Novas informações e imagens revelam que o desaparecimento da corretora de imóveis Daiane Alves Souza, de 43 anos, ocorrido em 17 de dezembro, em Caldas Novas, na região Sul de Goiás, foi precedido por um histórico de conflitos envolvendo vizinhos, funcionários e a administração do condomínio onde ela morava. Quase um mês após o sumiço, o caso segue sem esclarecimento, e Daiane foi vista pela última vez dentro do próprio prédio.
Moradores relataram à Polícia Civil que a corretora era alvo frequente de reclamações por barulho excessivo e comportamento considerado agressivo. Em agosto de 2025, condôminos chegaram a realizar uma reunião formal para discutir a não permanência de Daiane no edifício. Um documento ao qual o HOJE teve acesso mostra que 52 dos 58 moradores votaram favoravelmente à medida. Seis apartamentos do prédio pertencem a familiares da corretora.
Documento aponta relatos de agressão e ameaças
Um documento ao qual o HOJE teve acesso relata um episódio envolvendo Daiane e uma funcionária responsável pela limpeza das áreas comuns do condomínio, ocorrido em maio de 2025, em Caldas Novas.
Segundo o documento, a funcionária afirmou que a corretora teria empurrado intencionalmente um carrinho de compras contra um balde com água, o que deu início a uma discussão no corredor do prédio. Ainda conforme o relato, a situação teria evoluído para agressões físicas, ofensas verbais e ameaças, algumas delas na presença do síndico e registradas por câmeras de segurança da recepção.
O mesmo documento aponta que, dias depois, a funcionária voltou a procurar a delegacia para relatar novos episódios de intimidação e ameaças, supostamente praticados por Daiane e envolvendo inclusive menções a terceiros. À época, a comunicante manifestou a intenção de representar criminalmente contra a corretora.
Além desse episódio, moradores relataram outros desentendimentos envolvendo a corretora, incluindo uma tentativa de dano ao patrimônio comum após uma discussão com um vizinho. Os conflitos teriam ocorrido ao longo do primeiro semestre de 2025, meses antes do desaparecimento.
Últimas imagens antes do desaparecimento
Os últimos registros conhecidos mostram Daiane descendo pelo elevador para reclamar da falta de energia elétrica em seu apartamento. Em um vídeo gravado por ela mesma e enviado a uma amiga minutos antes de desaparecer, a corretora afirma que as contas estavam pagas e que iria até a recepção para verificar o motivo do corte.

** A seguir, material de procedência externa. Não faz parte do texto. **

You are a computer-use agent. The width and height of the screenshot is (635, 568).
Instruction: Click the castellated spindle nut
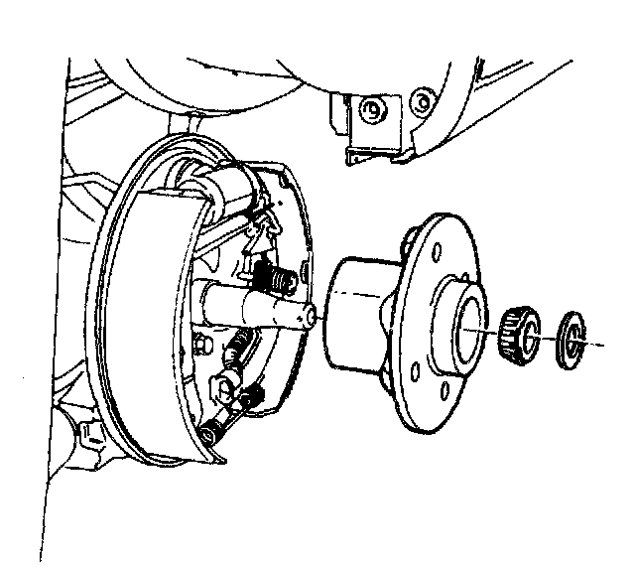[519, 331]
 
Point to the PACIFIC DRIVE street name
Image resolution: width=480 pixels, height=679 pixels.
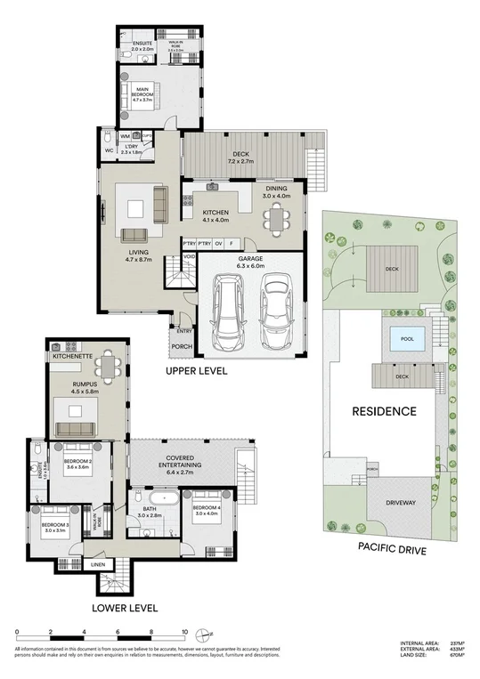[391, 551]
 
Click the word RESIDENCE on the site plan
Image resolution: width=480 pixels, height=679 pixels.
[385, 412]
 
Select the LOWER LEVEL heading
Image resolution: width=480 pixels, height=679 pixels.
[125, 609]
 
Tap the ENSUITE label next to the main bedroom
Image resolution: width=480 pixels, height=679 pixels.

As imagens terminam antes de qualquer atendimento. Em seguida, câmeras internas do prédio registraram Daiane retornando sozinha ao elevador e descendo até o subsolo, área onde ficam a garagem e o quadro geral de energia, com acesso restrito a moradores. A partir desse momento, não há mais registros da corretora.
Foto: Arquivo pessoal/Nilse Alves Pontes
A família afirma que Daiane estava de bermuda e chinelos, deixou objetos pessoais no apartamento, como óculos de grau e documentos, e não saiu com o próprio carro, que estava em Uberlândia (MG). Para os parentes, tudo indica que ela pretendia retornar rapidamente ao imóvel.
Investigação em andamento
Foto: Divulgação
A Polícia Civil de Goiás informou que as investigações seguem em andamento e que o caso passou a ser acompanhado pela Delegacia de Homicídios. Entre as linhas de apuração está a possibilidade de que a corretora tenha sido retirada do prédio em um veículo por uma área sem cobertura de câmeras. Segundo a polícia, nenhuma hipótese é descartada, e diligências continuam sendo realizadas para esclarecer as circunstâncias do desaparecimento.